State Medical Board Revokes License Of Stamford Doctor
STAMFORD
The state medical board on Tuesday revoked the license of a Stamford family doctor accused of performing cosmetic procedures without the proper training, qualifications, staff or equipment, citing an “overabundance” of examples that his conduct demonstrated “a profound misunderstanding of the practice of medicine.”
The charges against Dr. Efraim Gomez-Zapata, 58, stemmed from his care of eight patients, one of whom had a seizure on his operating table and another who went into respiratory arrest, which a board member said might have occurred after Gomez-Zapata injected spinal anesthesia into the wrong part of the woman’s back.
Board member Dr. David Goldenberg, who was chairman of a hearing panel for the case, said that revoking Gomez-Zapata’s license was necessary to protect the public. He said that Gomez-Zapata had deceived himself and his patients about his abilities, lacked the training, knowledge and backup staff necessary for the procedures he performed, and failed to accept responsibility for what happened to his patients, two of whom Goldenberg said could have died if not for the help of emergency medical workers.
“The summary of Dr. Gomez’s backup plan for these patients was three numbers: 911,” Goldenberg said.
Gomez-Zapata’s attorney, John J. Evans, called the revocation unfair.
“There’s really no evidence that he harmed anybody,” Evans told the board, adding that the patients who had complications recovered.
After the vote, Evans disputed Goldenberg’s description of the case and suggested that the board had a separate agenda.
“I believe the medical board wants to take any aesthetic medicine out of the realm of general physicians who are currently licensed to do aesthetic medicine and relegate it only to plastic surgeons,” he said.
Gomez-Zapata has acknowledged that he did not have a license to run an outpatient surgical facility, saying he did not know he needed one. He signed an order in 2008 that prohibited him from performing surgery with moderate or deep sedation.
Evans acknowledged Tuesday that Gomez-Zapata’s record-keeping could have been better. But he and Gomez-Zapata disputed the other charges. The woman who had the seizure, who was to receive an abdominal liposuction, had a history of seizures that she failed to mention, Gomez-Zapata told the hearing panel last year. The woman who went into respiratory arrest probably had an allergy to anesthesia, he said.
The board apparently was not convinced. A written decision said that Gomez-Zapata “blatantly ignores the facts” and that he demonstrated a “lack of knowledge, poor judgment and reckless disregard for the health and safety of his patients.”
The state Department of Public Health began investigating Gomez-Zapata in 2007 after getting a report from Stamford Hospital that a woman had been taken to the emergency room from Gomez-Zapata’s office. The woman had a seizure after Gomez-Zapata administered a painkiller, anxiety drug and local anesthesia, according to state records.

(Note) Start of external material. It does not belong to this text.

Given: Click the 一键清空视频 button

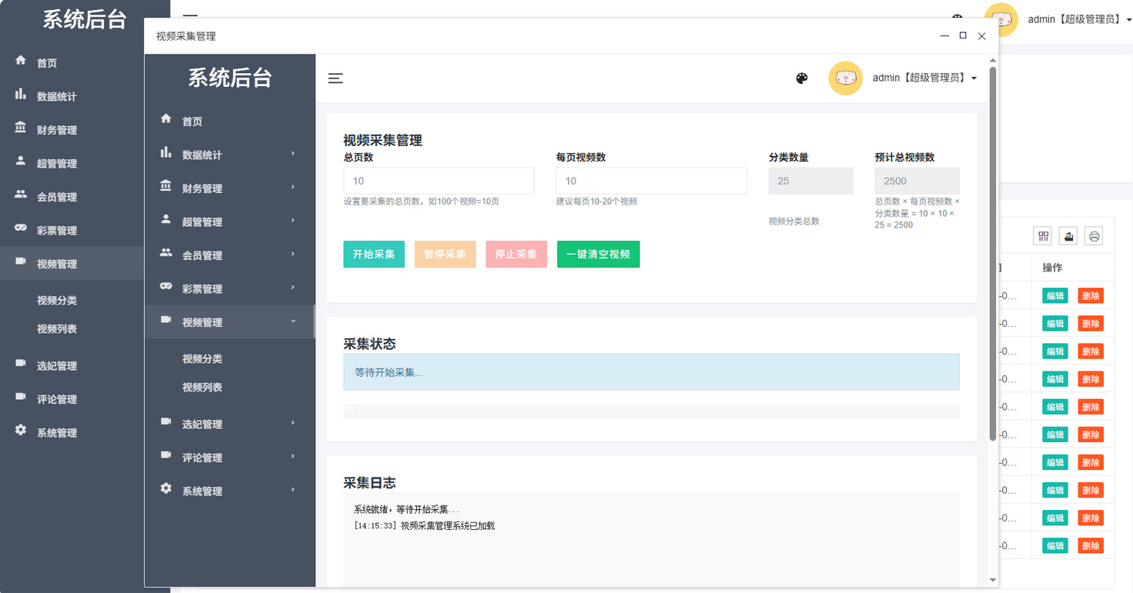Looking at the screenshot, I should [x=598, y=255].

Disciplinary charges against Gomez-Zapata also cited the case of the woman who went into respiratory arrest and two other patients who received cosmetic procedures.
Health officials added more charges last year after learning that Gomez-Zapata was allegedly performing liposuction using local anesthesia — a violation of medical standards, the department charged. Gomez-Zapata testified that he was following the order not to use moderate or deep sedation, and that he was not performing liposuction but removing substances that other doctors had implanted into his patients’ bodies.
Gomez-Zapata has been barred from practicing medicine since last May, when the medical board suspended his license. The board can suspend a doctor’s license before disciplinary proceedings are completed if it believes that a physician’s actions represent an immediate danger to the public.